Copy every line of the material below without changing a single character.

Saved data:
[start]
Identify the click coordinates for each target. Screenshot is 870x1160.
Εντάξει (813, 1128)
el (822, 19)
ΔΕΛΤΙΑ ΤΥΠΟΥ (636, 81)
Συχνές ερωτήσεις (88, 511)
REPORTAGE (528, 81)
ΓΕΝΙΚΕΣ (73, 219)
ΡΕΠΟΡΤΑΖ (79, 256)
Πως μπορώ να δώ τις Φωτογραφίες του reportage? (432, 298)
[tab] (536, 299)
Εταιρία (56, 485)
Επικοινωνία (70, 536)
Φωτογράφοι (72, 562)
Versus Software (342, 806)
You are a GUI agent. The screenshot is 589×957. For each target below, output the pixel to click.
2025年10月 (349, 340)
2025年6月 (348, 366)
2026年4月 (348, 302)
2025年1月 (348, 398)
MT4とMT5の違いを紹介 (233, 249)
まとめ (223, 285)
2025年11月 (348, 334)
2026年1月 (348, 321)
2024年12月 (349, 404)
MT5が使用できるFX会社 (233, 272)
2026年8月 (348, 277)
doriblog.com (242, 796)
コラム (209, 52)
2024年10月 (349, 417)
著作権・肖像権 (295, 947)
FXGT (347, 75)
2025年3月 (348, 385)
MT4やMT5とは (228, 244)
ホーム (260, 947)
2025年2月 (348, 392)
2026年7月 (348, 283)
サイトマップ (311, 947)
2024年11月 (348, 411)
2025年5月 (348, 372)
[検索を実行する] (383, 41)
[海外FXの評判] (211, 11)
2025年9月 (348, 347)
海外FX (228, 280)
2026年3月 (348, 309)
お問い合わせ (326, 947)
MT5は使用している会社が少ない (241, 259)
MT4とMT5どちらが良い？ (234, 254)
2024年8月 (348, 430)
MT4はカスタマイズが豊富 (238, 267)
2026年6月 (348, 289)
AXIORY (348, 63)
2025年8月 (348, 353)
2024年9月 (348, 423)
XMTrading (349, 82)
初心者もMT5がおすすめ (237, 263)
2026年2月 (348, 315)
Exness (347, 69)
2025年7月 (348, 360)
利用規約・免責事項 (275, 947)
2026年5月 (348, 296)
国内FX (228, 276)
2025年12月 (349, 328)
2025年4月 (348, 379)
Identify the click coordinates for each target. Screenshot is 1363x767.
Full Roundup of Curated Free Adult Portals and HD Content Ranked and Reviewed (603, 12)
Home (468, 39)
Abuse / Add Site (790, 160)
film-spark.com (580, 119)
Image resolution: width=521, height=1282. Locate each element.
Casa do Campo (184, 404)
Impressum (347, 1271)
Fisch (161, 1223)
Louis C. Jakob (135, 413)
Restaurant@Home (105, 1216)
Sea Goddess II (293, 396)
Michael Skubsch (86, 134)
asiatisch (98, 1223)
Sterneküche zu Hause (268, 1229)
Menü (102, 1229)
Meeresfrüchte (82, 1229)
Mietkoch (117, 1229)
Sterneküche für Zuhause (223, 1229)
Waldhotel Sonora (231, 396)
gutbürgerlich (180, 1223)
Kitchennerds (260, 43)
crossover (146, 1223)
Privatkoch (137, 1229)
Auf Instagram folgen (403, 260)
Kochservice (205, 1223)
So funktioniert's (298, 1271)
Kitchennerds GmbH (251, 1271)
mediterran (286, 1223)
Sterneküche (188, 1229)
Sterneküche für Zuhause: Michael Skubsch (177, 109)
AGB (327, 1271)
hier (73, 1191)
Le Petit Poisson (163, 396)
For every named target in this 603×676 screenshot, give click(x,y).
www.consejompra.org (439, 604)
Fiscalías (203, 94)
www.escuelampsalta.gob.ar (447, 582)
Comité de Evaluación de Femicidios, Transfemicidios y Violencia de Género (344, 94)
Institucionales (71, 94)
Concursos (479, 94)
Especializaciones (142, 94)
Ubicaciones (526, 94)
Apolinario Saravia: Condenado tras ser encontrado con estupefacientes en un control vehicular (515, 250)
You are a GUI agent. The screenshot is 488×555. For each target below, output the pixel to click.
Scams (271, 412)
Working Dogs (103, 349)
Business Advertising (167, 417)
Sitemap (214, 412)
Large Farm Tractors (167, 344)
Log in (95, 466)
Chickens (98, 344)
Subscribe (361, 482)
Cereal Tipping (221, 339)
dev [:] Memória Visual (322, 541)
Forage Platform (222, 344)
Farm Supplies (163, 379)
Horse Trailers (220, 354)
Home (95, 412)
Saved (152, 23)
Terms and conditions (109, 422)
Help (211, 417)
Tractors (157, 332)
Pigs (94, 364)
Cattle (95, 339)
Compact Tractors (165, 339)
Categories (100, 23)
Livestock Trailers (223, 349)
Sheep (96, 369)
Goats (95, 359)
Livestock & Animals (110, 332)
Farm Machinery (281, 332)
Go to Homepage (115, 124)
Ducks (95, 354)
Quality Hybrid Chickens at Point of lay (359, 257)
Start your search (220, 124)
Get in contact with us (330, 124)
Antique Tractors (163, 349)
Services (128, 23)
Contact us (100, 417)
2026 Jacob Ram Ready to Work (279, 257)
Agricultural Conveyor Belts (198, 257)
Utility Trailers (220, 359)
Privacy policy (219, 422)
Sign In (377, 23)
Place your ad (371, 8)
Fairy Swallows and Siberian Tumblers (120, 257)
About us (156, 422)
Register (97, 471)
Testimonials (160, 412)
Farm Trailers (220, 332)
[end]
## Answer to the exercise
Identify the click coordinates for each target. Screenshot is 870x1160.
Εντάξει (813, 1128)
el (822, 19)
ΔΕΛΤΙΑ ΤΥΠΟΥ (636, 81)
Συχνές ερωτήσεις (88, 511)
REPORTAGE (528, 81)
ΓΕΝΙΚΕΣ (73, 219)
ΡΕΠΟΡΤΑΖ (79, 256)
Πως μπορώ να δώ τις Φωτογραφίες του reportage? (432, 298)
[tab] (536, 299)
Εταιρία (56, 485)
Επικοινωνία (70, 536)
Φωτογράφοι (72, 562)
Versus Software (342, 806)
You are a GUI agent. The screenshot is 589×957. For each target below, output the pixel to click.
2025年10月 (349, 340)
2025年6月 (348, 366)
2026年4月 (348, 302)
2025年1月 (348, 398)
MT4とMT5の違いを紹介 (233, 249)
まとめ (223, 285)
2025年11月 (348, 334)
2026年1月 (348, 321)
2024年12月 (349, 404)
MT5が使用できるFX会社 (233, 272)
2026年8月 (348, 277)
doriblog.com (242, 796)
コラム (209, 52)
2024年10月 (349, 417)
著作権・肖像権 (295, 947)
FXGT (347, 75)
2025年3月 (348, 385)
MT4やMT5とは (228, 244)
ホーム (260, 947)
2025年2月 (348, 392)
2026年7月 (348, 283)
サイトマップ (311, 947)
2024年11月 (348, 411)
2025年5月 (348, 372)
[検索を実行する] (383, 41)
[海外FXの評判] (211, 11)
2025年9月 (348, 347)
海外FX (228, 280)
2026年3月 (348, 309)
お問い合わせ (326, 947)
MT5は使用している会社が少ない (241, 259)
MT4とMT5どちらが良い？ (234, 254)
2024年8月 (348, 430)
MT4はカスタマイズが豊富 (238, 267)
2026年6月 (348, 289)
AXIORY (348, 63)
2025年8月 (348, 353)
2024年9月 (348, 423)
XMTrading (349, 82)
初心者もMT5がおすすめ (237, 263)
2026年2月 (348, 315)
Exness (347, 69)
2025年7月 (348, 360)
利用規約・免責事項 (275, 947)
2026年5月 (348, 296)
国内FX (228, 276)
2025年12月 (349, 328)
2025年4月 (348, 379)
Identify the click coordinates for each target. Screenshot is 1363x767.
Full Roundup of Curated Free Adult Portals and HD Content Ranked and Reviewed (603, 12)
Home (468, 39)
Abuse / Add Site (790, 160)
film-spark.com (580, 119)
Image resolution: width=521, height=1282. Locate each element.
Casa do Campo (184, 404)
Impressum (347, 1271)
Fisch (161, 1223)
Louis C. Jakob (135, 413)
Restaurant@Home (105, 1216)
Sea Goddess II (293, 396)
Michael Skubsch (86, 134)
asiatisch (98, 1223)
Sterneküche zu Hause (268, 1229)
Menü (102, 1229)
Meeresfrüchte (82, 1229)
Mietkoch (117, 1229)
Sterneküche für Zuhause (223, 1229)
Waldhotel Sonora (231, 396)
gutbürgerlich (180, 1223)
Kitchennerds (260, 43)
crossover (146, 1223)
Privatkoch (137, 1229)
Auf Instagram folgen (403, 260)
Kochservice (205, 1223)
So funktioniert's (298, 1271)
Kitchennerds GmbH (251, 1271)
mediterran (286, 1223)
Sterneküche (188, 1229)
Sterneküche für Zuhause: Michael Skubsch (177, 109)
AGB (327, 1271)
hier (73, 1191)
Le Petit Poisson (163, 396)
For every named target in this 603×676 screenshot, give click(x,y).
www.consejompra.org (439, 604)
Fiscalías (203, 94)
www.escuelampsalta.gob.ar (447, 582)
Comité de Evaluación de Femicidios, Transfemicidios y Violencia de Género (344, 94)
Institucionales (71, 94)
Concursos (479, 94)
Especializaciones (142, 94)
Ubicaciones (526, 94)
Apolinario Saravia: Condenado tras ser encontrado con estupefacientes en un control vehicular (515, 250)
You are a GUI agent. The screenshot is 488×555. For each target below, output the pixel to click.
Scams (271, 412)
Working Dogs (103, 349)
Business Advertising (167, 417)
Sitemap (214, 412)
Large Farm Tractors (167, 344)
Log in (95, 466)
Chickens (98, 344)
Subscribe (361, 482)
Cereal Tipping (221, 339)
dev [:] Memória Visual (322, 541)
Forage Platform (222, 344)
Farm Supplies (163, 379)
Horse Trailers (220, 354)
Home (95, 412)
Saved (152, 23)
Terms and conditions (109, 422)
Help (211, 417)
Tractors (157, 332)
Pigs (94, 364)
Cattle (95, 339)
Compact Tractors (165, 339)
Categories (100, 23)
Livestock Trailers (223, 349)
Sheep (96, 369)
Goats (95, 359)
Livestock & Animals (110, 332)
Farm Machinery (281, 332)
Go to Homepage (115, 124)
Ducks (95, 354)
Quality Hybrid Chickens at Point of lay (359, 257)
Start your search (220, 124)
Get in contact with us (330, 124)
Antique Tractors (163, 349)
Services (128, 23)
Contact us (100, 417)
2026 Jacob Ram Ready to Work (279, 257)
Agricultural Conveyor Belts (198, 257)
Utility Trailers (220, 359)
Privacy policy (219, 422)
Sign In (377, 23)
Place your ad (371, 8)
Fairy Swallows and Siberian Tumblers (120, 257)
About us (156, 422)
Register (97, 471)
Testimonials (160, 412)
Farm Trailers (220, 332)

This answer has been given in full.